> **WRITTEN PROBLEM**: Quote each of the rows below word for word, but leave out the pictures.
──────── RECORDS TO USE ────────
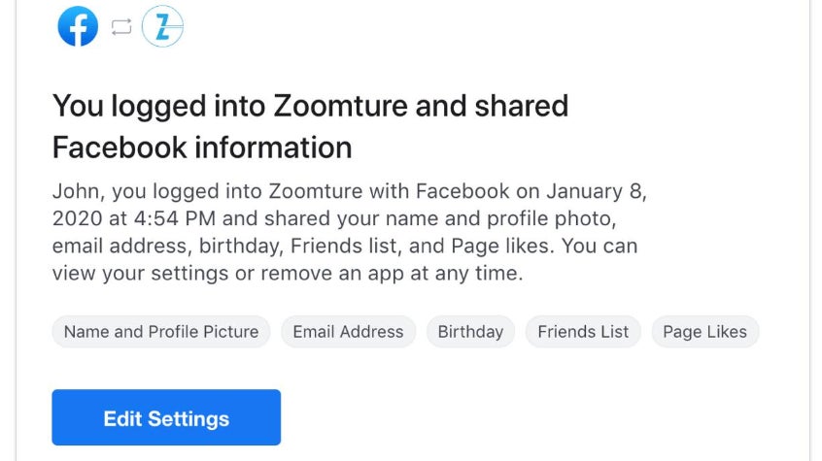
Task: Select the Name and Profile Picture chip
Action: tap(161, 332)
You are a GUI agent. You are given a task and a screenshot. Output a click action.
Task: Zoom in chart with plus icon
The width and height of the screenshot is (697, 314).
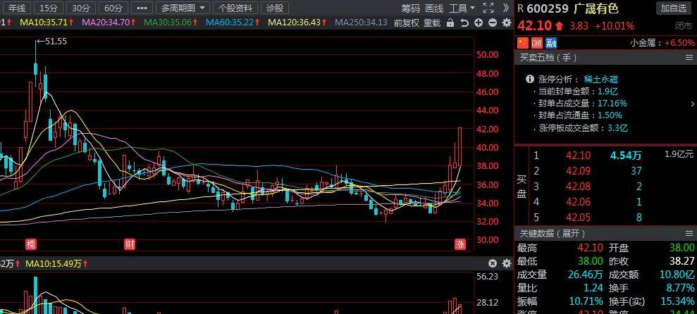point(479,23)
────────
> **TASK OUTPUT**:
Task: Select the Name and Profile Picture chip
Action: tap(161, 332)
You are a GUI agent. You are given a task and a screenshot. Output a click action.
Task: Zoom in chart with plus icon
The width and height of the screenshot is (697, 314).
point(479,23)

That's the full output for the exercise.